**PROVIDED TEXT**.
────────────────

Last week I seemed to have a run on questions about hamstring pain on all of the forums that I moderate. The questions varied from a 30ish baseball player who was running like he was in high school, to someone who had severe pain at the base of his butt when he would stand up. It was a banner hamstring week!
So, I decided to copy one of the answers I posted on one of the forums so you could benefit from the information. With so many people finally getting out of the house after being housebound for the long winter months (if you live in a cold weather area), it makes sense that people’s muscles aren’t ready to just jump into all the activities we enjoy.
Here’s my answer to someone who has pain in his hamstrings only while running up hill:
The hamstring issue is complicated because it’s not just spasms in your hamstring muscles that are causing the problem. The source of the problem is a muscle called iliopsoas that is located on the front side of your lumbar vertebrae.
This is the muscle that contracts in order for you to go from standing to sitting. However, when you are running uphill, or climbing stairs, or even when you are sitting for an extended period of time, the muscle shortens due to a phenomenon called muscle memory, and then when you try to stand up straight it can’t lengthen.
As the muscle stays shortened it pulls your lumbar vertebrae forward and down, rotates your pelvis, and therefore causes your hamstrings to overstretch. If you go to http://www.forum.julstrointernational.com/viewtopic.php?f=9&t=762 you can read a more detailed explanation of this situation. If you decided to go to a therapist, there is a list of the muscles, in the order they need to be treated, directly under the explanation.

────────────────

**PROVIDED RECORDS**.
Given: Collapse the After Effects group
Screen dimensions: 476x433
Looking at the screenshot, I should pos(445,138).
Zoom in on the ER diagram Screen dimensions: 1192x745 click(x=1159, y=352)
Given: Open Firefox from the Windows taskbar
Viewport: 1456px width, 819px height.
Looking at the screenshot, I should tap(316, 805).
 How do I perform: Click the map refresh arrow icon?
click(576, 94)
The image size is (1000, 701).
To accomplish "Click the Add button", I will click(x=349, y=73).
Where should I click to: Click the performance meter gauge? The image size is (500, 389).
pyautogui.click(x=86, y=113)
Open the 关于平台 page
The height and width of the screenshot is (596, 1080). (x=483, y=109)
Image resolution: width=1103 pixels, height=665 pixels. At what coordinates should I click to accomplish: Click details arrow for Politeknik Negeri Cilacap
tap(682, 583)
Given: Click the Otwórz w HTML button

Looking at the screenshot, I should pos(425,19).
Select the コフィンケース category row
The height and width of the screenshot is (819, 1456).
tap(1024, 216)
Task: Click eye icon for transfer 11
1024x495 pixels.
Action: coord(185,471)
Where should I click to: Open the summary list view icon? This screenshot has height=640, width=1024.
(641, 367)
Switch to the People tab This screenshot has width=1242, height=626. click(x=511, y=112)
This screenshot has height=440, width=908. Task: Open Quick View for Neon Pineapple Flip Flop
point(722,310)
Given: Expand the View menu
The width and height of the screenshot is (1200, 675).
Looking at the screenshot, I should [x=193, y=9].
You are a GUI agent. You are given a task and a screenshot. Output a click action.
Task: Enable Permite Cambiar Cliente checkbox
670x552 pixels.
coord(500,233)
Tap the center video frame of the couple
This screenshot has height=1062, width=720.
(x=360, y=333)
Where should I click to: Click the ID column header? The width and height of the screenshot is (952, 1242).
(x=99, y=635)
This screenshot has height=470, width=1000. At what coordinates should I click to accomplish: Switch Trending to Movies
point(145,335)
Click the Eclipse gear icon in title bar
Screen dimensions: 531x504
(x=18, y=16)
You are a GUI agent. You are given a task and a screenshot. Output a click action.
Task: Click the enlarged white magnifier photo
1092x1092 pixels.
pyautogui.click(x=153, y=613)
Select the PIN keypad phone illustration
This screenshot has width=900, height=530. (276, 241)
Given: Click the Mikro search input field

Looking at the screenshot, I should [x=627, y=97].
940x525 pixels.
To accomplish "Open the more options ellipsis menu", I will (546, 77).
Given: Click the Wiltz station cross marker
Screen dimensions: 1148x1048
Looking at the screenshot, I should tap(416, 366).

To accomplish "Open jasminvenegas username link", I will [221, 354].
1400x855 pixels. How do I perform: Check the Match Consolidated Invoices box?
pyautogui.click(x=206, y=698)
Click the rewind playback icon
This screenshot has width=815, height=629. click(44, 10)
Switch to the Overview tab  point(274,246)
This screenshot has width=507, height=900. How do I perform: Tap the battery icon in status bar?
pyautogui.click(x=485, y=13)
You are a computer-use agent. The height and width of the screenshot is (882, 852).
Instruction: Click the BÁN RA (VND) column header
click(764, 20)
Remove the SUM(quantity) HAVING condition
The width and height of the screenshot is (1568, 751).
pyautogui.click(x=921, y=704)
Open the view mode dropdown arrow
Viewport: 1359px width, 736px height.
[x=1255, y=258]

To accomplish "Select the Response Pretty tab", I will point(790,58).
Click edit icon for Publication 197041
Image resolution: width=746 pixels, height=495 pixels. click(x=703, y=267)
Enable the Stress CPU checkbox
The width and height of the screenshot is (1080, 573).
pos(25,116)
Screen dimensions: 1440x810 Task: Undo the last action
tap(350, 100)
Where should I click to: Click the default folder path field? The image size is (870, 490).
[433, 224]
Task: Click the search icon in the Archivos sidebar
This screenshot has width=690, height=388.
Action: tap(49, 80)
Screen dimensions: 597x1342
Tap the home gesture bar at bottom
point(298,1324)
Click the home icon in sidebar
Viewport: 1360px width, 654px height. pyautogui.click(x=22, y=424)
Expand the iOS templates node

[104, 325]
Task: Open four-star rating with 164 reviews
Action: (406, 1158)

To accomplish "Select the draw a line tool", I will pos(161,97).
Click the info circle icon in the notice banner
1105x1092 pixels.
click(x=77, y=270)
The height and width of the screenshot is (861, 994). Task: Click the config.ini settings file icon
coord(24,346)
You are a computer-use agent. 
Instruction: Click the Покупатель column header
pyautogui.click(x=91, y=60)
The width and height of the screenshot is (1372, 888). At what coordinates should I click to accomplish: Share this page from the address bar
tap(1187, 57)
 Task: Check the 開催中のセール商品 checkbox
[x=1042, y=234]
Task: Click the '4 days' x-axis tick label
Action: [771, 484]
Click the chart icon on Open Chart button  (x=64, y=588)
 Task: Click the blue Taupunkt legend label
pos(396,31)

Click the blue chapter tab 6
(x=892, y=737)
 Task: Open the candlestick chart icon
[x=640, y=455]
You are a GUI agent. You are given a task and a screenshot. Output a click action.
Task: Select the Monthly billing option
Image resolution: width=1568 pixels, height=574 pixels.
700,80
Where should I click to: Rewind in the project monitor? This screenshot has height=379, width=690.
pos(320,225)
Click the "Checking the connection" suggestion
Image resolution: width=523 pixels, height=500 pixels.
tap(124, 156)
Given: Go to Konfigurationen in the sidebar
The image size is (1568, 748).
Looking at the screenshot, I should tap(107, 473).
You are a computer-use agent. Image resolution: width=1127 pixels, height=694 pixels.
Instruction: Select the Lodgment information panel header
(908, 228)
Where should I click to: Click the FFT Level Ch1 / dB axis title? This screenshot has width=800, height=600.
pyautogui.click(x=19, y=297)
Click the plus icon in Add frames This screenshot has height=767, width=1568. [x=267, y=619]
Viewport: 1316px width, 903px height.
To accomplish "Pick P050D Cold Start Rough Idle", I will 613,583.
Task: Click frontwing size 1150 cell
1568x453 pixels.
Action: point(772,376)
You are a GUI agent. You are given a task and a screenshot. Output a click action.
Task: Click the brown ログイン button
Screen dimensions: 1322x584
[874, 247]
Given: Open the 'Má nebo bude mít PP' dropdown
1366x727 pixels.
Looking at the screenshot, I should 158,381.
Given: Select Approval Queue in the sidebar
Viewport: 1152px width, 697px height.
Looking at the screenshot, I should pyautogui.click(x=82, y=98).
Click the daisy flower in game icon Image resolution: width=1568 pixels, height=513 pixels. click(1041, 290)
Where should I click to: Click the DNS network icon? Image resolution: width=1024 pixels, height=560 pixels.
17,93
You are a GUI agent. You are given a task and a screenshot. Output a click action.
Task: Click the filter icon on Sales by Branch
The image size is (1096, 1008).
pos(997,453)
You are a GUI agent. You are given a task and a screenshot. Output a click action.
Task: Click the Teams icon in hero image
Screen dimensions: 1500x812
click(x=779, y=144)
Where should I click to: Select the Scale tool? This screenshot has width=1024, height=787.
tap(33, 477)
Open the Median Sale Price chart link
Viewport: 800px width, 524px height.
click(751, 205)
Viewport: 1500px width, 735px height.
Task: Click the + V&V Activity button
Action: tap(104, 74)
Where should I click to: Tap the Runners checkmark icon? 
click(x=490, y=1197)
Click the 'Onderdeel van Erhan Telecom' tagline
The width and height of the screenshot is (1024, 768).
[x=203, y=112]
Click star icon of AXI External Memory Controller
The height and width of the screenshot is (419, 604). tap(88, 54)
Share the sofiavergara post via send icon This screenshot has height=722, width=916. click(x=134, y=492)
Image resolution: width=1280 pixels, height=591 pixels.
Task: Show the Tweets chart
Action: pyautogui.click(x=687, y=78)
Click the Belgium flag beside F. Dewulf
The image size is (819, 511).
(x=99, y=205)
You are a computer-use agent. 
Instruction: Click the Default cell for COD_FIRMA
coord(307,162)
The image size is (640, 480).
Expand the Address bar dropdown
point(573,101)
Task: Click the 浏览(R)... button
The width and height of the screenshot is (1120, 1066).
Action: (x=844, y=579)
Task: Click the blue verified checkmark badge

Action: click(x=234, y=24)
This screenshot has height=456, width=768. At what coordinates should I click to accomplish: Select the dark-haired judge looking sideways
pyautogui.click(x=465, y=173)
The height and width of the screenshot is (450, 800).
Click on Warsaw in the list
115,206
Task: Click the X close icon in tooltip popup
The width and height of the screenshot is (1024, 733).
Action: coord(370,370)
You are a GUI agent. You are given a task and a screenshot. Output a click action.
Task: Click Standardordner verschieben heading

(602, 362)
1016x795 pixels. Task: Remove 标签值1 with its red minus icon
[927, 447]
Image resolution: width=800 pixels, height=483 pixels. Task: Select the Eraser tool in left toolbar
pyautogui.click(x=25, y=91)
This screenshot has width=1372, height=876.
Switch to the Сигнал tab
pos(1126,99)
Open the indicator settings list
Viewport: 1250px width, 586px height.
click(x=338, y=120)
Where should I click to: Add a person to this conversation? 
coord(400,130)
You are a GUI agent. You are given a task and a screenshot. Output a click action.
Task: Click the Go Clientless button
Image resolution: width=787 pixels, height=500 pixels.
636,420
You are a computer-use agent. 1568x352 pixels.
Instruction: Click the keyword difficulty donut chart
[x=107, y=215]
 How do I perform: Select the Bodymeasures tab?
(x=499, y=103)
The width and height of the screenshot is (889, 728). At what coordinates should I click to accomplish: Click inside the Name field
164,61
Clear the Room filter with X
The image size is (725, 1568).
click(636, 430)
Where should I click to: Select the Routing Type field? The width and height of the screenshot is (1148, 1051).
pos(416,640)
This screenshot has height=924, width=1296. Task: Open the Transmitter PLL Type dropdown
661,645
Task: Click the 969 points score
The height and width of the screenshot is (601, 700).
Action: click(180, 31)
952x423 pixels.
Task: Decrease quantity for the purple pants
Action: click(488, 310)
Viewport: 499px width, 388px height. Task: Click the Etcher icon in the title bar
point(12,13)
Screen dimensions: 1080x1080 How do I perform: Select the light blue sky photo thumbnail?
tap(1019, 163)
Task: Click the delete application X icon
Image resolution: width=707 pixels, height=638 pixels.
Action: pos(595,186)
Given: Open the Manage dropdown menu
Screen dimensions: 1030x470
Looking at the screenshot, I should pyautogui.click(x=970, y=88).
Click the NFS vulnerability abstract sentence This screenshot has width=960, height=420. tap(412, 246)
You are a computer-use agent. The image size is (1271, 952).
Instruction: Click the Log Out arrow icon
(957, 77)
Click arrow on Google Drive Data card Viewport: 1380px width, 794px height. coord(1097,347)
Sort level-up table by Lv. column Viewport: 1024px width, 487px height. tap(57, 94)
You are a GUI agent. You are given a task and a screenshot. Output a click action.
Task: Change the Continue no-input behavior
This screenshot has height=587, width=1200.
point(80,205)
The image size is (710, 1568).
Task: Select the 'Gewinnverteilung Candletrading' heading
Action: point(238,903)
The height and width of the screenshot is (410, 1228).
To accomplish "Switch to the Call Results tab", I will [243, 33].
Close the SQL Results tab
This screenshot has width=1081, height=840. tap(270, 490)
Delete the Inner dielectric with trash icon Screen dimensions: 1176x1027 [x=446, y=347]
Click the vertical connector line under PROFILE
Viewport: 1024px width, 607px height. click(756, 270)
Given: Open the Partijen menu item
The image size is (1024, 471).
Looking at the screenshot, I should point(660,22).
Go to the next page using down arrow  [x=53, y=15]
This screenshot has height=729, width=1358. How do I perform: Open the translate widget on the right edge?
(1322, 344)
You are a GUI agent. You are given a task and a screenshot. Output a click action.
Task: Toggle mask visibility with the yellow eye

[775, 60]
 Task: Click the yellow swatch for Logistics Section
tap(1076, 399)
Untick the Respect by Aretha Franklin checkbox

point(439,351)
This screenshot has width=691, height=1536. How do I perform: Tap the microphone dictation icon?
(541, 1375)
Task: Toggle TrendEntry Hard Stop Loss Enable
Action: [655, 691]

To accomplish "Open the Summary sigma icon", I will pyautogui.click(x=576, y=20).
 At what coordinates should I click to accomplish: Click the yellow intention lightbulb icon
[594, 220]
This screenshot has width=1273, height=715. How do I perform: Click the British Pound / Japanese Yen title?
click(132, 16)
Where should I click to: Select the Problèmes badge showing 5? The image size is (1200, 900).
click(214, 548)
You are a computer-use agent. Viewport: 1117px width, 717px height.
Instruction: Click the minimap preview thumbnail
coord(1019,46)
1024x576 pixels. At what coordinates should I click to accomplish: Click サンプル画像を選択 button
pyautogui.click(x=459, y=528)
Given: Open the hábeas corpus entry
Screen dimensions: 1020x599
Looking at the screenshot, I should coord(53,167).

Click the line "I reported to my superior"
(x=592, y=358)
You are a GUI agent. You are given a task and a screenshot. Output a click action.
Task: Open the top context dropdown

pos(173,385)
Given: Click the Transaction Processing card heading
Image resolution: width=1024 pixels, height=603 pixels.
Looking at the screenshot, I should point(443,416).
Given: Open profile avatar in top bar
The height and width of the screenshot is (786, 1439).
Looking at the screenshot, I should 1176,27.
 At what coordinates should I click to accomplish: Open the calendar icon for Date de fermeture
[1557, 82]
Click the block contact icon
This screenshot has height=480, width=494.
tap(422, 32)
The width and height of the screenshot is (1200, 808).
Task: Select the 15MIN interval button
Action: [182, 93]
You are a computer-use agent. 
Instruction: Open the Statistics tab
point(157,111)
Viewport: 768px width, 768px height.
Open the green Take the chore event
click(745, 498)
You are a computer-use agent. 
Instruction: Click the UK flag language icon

────────────────

**WHAT THE TASK ASKS**.
Copy the full text on hamstring pain above, word for word and without any changes.

**SOLUTION TO THIS TASK**.
Last week I seemed to have a run on questions about hamstring pain on all of the forums that I moderate. The questions varied from a 30ish baseball player who was running like he was in high school, to someone who had severe pain at the base of his butt when he would stand up. It was a banner hamstring week!
So, I decided to copy one of the answers I posted on one of the forums so you could benefit from the information. With so many people finally getting out of the house after being housebound for the long winter months (if you live in a cold weather area), it makes sense that people’s muscles aren’t ready to just jump into all the activities we enjoy.
Here’s my answer to someone who has pain in his hamstrings only while running up hill:
The hamstring issue is complicated because it’s not just spasms in your hamstring muscles that are causing the problem. The source of the problem is a muscle called iliopsoas that is located on the front side of your lumbar vertebrae.
This is the muscle that contracts in order for you to go from standing to sitting. However, when you are running uphill, or climbing stairs, or even when you are sitting for an extended period of time, the muscle shortens due to a phenomenon called muscle memory, and then when you try to stand up straight it can’t lengthen.
As the muscle stays shortened it pulls your lumbar vertebrae forward and down, rotates your pelvis, and therefore causes your hamstrings to overstretch. If you go to http://www.forum.julstrointernational.com/viewtopic.php?f=9&t=762 you can read a more detailed explanation of this situation. If you decided to go to a therapist, there is a list of the muscles, in the order they need to be treated, directly under the explanation.